(Assignment): Using the listing below, select the lines with the word "will" and copy them.

------------

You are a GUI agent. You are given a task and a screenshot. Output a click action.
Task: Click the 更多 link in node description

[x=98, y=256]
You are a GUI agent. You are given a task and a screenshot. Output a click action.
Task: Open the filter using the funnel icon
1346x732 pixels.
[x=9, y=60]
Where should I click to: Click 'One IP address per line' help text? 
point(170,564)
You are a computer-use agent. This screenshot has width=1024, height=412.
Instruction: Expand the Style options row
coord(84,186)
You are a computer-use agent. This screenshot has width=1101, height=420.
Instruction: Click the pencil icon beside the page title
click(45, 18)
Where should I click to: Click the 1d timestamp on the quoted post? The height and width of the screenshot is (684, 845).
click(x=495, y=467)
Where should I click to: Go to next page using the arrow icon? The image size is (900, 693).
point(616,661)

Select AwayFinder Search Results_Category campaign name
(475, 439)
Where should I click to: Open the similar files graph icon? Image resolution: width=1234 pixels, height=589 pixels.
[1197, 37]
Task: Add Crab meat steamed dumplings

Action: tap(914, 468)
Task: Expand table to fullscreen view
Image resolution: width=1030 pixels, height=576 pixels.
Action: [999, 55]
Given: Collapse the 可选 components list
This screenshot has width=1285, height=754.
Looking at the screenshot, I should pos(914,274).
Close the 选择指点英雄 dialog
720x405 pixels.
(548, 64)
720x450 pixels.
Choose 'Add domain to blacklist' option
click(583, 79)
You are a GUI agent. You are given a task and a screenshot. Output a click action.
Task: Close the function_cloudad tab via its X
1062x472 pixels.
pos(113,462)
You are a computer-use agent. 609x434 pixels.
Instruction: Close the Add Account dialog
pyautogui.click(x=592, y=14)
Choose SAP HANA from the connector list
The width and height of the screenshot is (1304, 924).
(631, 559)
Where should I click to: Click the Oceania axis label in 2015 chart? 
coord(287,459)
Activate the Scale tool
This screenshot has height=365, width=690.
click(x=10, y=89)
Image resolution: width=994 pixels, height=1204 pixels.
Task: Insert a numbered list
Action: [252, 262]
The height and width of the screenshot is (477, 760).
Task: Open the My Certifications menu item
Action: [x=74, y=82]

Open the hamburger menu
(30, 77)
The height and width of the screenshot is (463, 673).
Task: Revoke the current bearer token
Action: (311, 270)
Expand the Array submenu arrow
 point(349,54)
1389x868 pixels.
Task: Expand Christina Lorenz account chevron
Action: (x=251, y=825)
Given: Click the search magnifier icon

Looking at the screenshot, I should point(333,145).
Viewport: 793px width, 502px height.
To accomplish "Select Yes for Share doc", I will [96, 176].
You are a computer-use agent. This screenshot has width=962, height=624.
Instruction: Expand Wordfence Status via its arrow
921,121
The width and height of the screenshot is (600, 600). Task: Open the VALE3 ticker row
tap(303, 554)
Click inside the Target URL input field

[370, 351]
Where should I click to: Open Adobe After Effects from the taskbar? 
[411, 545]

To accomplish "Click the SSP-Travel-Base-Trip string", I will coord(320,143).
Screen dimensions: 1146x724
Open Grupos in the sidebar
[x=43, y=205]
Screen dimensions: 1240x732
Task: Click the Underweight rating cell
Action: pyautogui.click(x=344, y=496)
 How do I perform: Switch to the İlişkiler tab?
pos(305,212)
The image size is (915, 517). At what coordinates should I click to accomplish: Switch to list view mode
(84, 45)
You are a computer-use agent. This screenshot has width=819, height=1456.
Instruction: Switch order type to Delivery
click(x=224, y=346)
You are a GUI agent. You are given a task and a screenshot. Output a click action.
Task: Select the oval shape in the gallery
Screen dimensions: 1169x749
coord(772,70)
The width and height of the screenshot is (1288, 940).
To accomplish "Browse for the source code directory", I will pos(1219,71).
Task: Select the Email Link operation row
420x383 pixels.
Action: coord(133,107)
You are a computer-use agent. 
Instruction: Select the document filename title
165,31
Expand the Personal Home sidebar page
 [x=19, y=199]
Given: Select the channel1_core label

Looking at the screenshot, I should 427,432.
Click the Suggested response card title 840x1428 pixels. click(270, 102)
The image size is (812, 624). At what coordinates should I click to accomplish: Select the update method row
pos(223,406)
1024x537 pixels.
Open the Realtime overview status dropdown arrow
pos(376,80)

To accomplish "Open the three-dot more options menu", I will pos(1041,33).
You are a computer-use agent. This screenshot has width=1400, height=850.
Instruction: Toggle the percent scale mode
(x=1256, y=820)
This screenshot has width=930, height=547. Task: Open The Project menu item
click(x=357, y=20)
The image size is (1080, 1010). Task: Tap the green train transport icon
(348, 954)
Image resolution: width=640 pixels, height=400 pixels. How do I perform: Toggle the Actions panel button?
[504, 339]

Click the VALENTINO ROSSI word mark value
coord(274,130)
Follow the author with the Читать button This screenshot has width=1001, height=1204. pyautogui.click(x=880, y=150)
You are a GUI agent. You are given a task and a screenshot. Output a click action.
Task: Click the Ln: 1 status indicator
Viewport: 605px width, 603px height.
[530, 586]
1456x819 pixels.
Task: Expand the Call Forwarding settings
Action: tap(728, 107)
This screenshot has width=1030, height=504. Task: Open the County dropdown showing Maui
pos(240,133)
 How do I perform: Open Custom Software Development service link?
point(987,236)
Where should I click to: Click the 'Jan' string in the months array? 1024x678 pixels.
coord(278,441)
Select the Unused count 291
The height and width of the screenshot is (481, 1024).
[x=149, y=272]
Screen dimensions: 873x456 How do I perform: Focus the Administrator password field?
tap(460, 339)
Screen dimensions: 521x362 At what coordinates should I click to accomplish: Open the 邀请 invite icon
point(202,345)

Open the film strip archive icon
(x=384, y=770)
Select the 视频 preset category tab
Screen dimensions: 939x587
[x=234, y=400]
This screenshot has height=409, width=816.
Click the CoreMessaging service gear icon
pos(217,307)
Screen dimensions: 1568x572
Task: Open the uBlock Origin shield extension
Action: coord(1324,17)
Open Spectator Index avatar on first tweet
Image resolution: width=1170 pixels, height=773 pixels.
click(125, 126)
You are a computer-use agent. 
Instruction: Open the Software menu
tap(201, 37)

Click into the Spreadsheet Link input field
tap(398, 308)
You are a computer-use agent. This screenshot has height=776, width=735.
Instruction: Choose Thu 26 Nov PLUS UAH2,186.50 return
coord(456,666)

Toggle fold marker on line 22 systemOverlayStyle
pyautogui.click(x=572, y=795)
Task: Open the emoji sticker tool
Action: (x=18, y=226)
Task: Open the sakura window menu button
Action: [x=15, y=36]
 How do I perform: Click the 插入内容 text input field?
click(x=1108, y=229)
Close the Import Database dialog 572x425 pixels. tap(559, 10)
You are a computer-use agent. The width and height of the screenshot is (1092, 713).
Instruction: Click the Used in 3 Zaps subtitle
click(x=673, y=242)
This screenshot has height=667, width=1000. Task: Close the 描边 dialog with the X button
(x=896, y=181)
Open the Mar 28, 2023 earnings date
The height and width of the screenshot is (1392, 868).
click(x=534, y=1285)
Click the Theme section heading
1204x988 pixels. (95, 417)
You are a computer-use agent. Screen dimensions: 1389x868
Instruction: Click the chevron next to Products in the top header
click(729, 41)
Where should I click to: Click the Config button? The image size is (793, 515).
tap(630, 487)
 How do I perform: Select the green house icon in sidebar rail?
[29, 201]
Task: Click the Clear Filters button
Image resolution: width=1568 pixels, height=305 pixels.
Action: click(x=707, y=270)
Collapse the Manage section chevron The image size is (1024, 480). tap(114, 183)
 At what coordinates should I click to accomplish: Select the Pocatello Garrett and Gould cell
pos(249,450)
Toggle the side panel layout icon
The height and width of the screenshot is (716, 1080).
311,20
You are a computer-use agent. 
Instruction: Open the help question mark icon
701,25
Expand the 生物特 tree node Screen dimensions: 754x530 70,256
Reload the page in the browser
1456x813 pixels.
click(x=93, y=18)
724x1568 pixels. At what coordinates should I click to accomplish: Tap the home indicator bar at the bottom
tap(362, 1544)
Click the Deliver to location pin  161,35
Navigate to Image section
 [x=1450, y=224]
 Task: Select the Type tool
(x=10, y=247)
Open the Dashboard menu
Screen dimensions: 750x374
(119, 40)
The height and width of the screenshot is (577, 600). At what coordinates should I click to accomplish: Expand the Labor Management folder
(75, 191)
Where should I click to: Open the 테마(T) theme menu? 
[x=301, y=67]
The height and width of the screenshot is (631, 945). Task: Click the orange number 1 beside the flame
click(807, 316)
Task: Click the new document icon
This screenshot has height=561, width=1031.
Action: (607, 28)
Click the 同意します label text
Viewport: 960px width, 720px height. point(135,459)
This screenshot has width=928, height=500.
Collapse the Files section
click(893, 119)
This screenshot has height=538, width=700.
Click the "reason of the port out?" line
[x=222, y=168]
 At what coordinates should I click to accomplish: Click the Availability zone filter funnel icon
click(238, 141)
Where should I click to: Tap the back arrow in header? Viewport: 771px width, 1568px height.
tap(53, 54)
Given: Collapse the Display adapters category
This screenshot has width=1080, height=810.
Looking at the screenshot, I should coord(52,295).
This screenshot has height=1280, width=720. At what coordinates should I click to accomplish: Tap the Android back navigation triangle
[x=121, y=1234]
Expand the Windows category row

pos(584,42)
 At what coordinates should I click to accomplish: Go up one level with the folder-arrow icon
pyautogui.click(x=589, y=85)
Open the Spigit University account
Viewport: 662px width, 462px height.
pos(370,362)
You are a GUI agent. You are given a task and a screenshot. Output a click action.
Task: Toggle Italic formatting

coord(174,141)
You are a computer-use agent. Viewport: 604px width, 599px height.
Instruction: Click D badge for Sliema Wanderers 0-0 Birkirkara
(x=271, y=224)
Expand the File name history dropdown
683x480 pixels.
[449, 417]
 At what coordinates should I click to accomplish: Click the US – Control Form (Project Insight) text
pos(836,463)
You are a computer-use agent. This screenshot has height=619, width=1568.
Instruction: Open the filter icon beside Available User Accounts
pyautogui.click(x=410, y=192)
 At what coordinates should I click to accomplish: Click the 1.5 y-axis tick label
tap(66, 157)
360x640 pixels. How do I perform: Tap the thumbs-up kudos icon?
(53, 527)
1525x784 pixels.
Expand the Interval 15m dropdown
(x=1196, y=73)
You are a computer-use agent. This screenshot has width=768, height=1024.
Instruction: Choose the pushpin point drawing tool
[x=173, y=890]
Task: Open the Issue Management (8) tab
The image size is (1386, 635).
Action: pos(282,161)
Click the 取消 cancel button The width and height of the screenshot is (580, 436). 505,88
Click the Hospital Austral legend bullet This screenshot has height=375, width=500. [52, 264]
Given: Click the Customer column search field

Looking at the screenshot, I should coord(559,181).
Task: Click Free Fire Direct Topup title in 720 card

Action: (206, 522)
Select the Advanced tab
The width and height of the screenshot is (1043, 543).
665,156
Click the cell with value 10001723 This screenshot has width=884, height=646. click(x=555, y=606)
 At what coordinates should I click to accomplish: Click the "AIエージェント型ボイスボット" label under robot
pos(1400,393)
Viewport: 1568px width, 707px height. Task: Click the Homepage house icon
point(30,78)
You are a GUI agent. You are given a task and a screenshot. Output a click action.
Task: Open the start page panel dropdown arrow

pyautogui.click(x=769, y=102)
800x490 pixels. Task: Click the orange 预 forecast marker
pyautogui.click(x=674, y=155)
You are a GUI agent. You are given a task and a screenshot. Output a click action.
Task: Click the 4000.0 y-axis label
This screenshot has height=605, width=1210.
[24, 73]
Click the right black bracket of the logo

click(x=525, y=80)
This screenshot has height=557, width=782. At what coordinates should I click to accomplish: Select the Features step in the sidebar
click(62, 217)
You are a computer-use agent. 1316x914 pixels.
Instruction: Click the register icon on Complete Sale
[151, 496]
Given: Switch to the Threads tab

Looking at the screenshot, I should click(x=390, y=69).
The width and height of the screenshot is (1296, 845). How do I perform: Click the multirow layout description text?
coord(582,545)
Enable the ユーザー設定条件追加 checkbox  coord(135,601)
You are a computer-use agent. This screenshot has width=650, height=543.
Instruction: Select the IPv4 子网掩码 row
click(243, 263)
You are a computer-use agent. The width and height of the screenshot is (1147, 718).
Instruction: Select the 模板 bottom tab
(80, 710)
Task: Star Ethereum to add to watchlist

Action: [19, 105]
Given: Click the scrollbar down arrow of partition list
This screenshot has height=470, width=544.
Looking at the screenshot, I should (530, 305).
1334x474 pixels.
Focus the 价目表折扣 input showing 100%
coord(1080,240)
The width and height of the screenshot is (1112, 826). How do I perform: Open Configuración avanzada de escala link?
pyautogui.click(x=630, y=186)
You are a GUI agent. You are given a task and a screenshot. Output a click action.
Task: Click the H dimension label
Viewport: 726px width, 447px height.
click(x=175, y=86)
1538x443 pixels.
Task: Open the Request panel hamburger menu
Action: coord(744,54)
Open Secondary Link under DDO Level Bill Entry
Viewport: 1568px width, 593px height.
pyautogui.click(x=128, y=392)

------------

(Result of the task):
To accomplish "Select Yes for Share doc", I will [96, 176].
To accomplish "Click the SSP-Travel-Base-Trip string", I will coord(320,143).
To accomplish "Browse for the source code directory", I will pos(1219,71).
To accomplish "Open the three-dot more options menu", I will pos(1041,33).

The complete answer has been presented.